(GOAL):
Write out each line of the records below exactly, leaving out the pictures.

(GIVEN INFORMATION):
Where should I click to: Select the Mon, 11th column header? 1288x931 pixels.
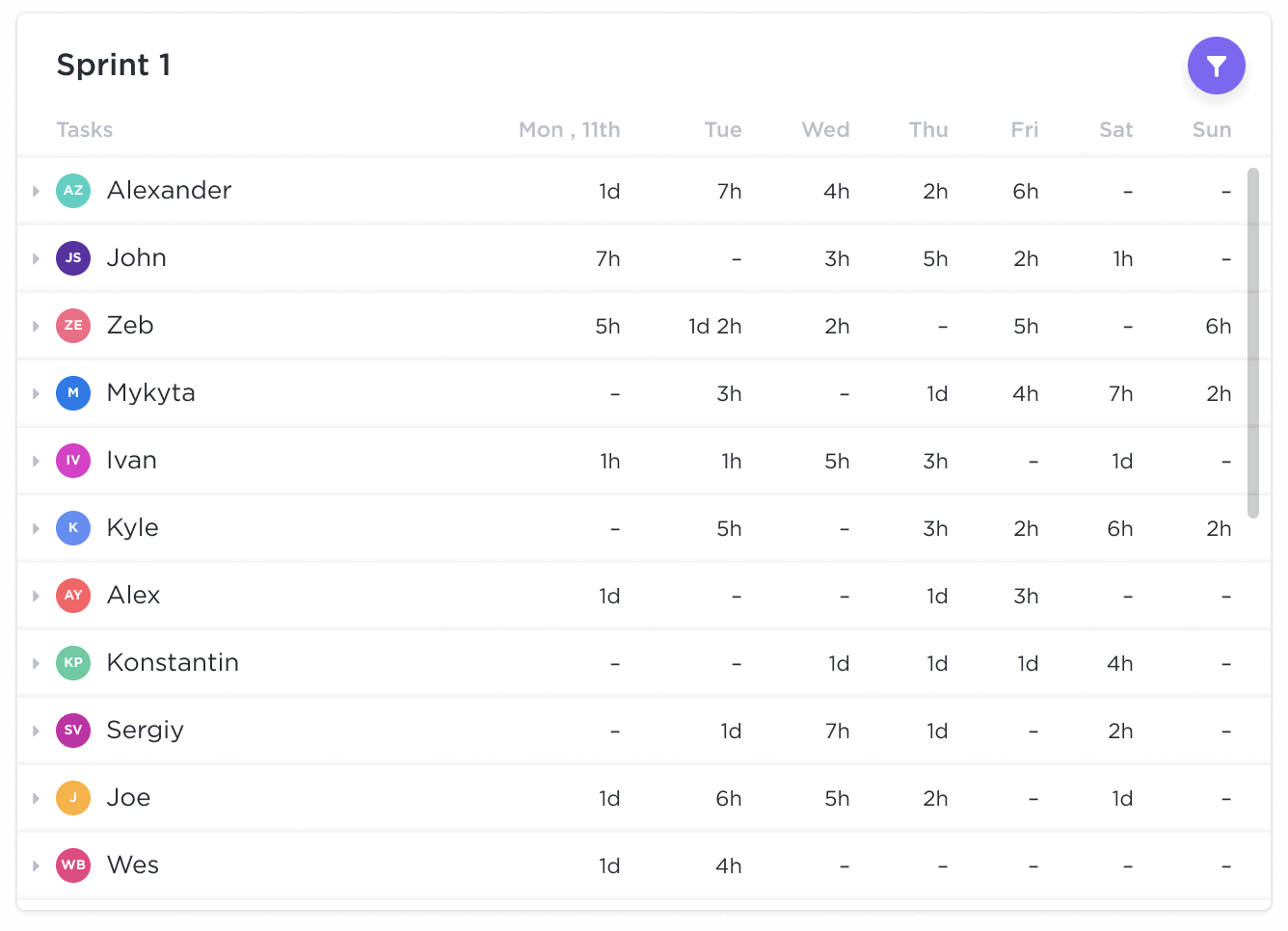click(569, 130)
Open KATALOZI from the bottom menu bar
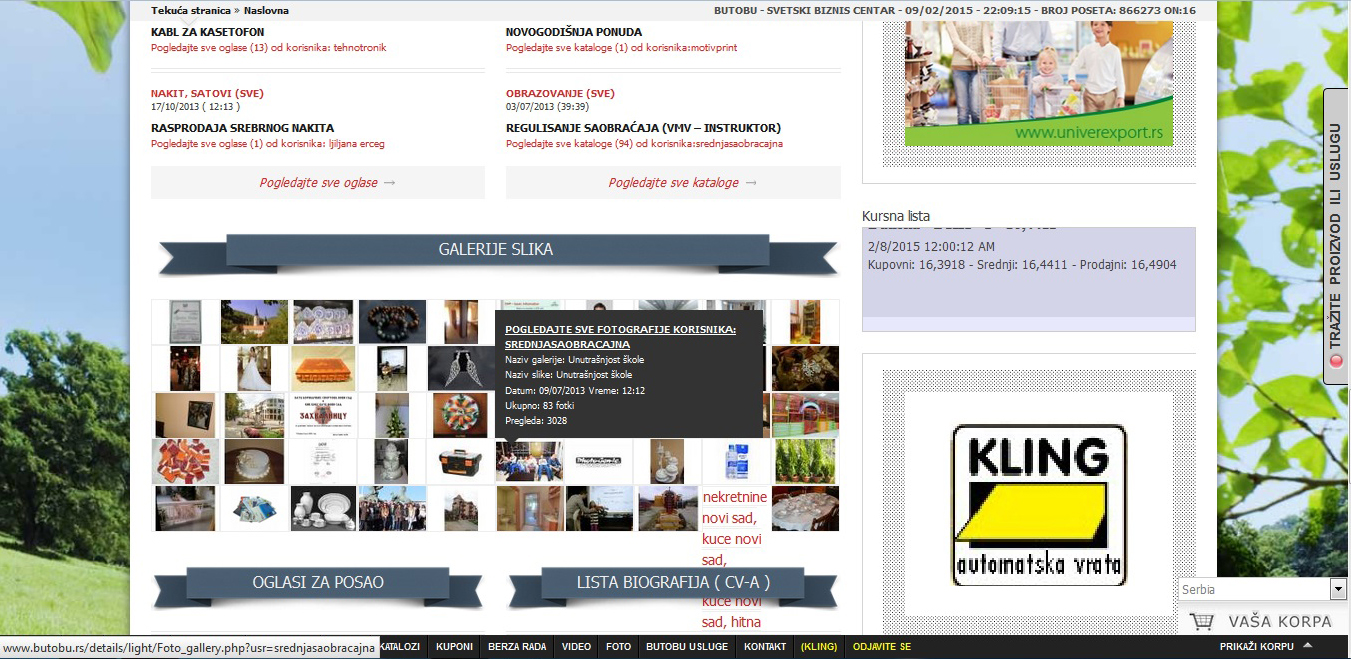Screen dimensions: 1351x659 coord(399,646)
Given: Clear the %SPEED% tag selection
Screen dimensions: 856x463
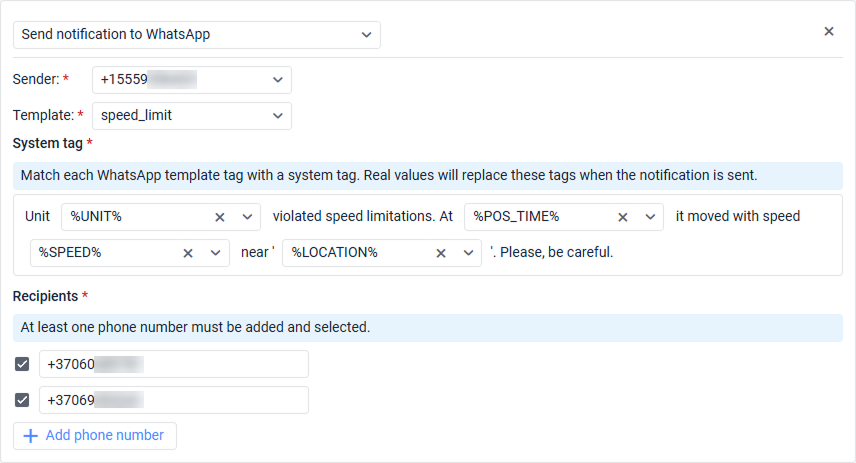Looking at the screenshot, I should 188,253.
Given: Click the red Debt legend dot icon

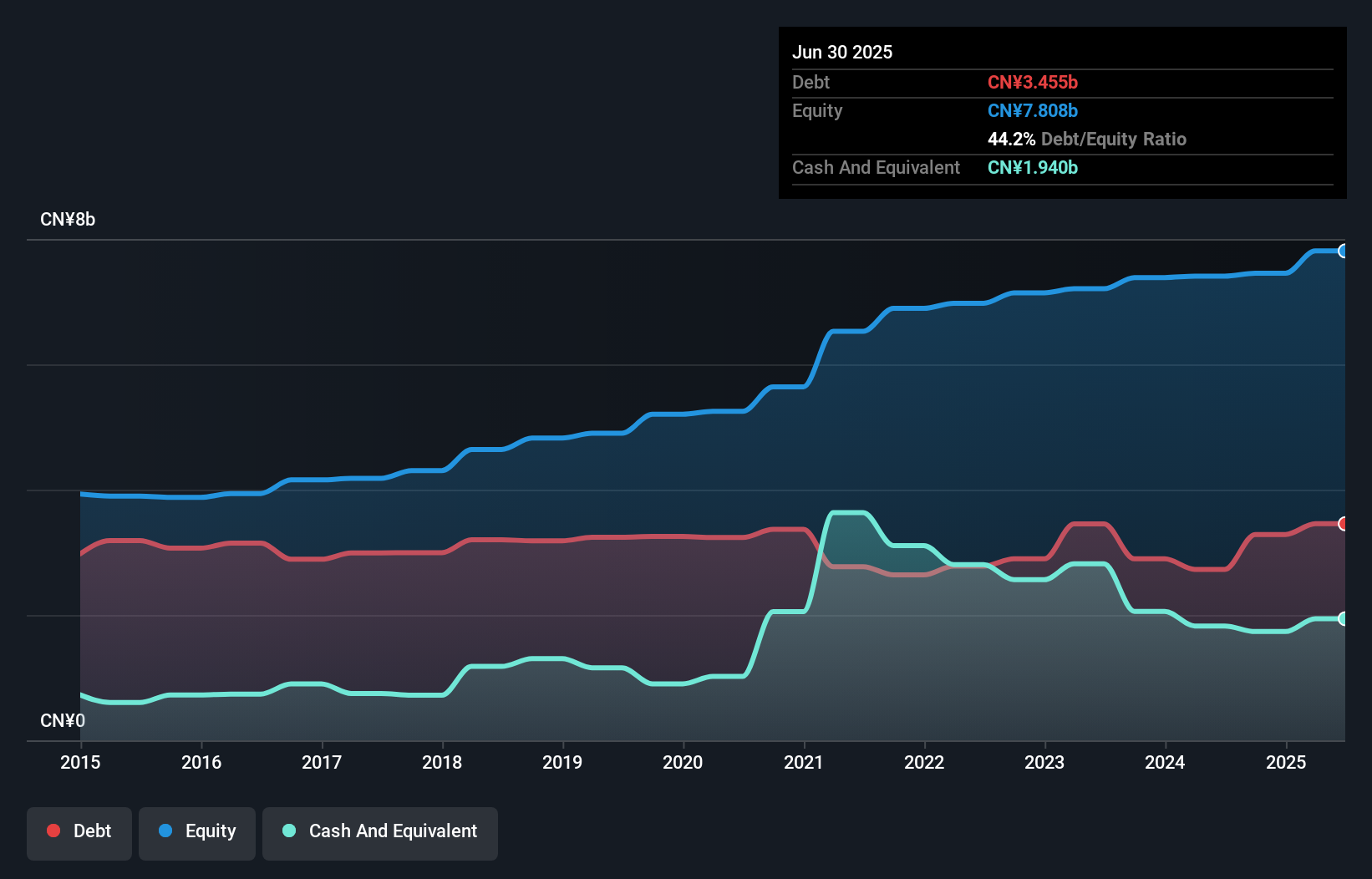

(FULL OUTPUT):
Where should I click to: Select the Mon, 11th column header? 1288x931 pixels.
click(569, 130)
Open KATALOZI from the bottom menu bar
Screen dimensions: 1351x659 coord(399,646)
Given: Clear the %SPEED% tag selection
Screen dimensions: 856x463
Looking at the screenshot, I should 188,253.
Given: Click the red Debt legend dot icon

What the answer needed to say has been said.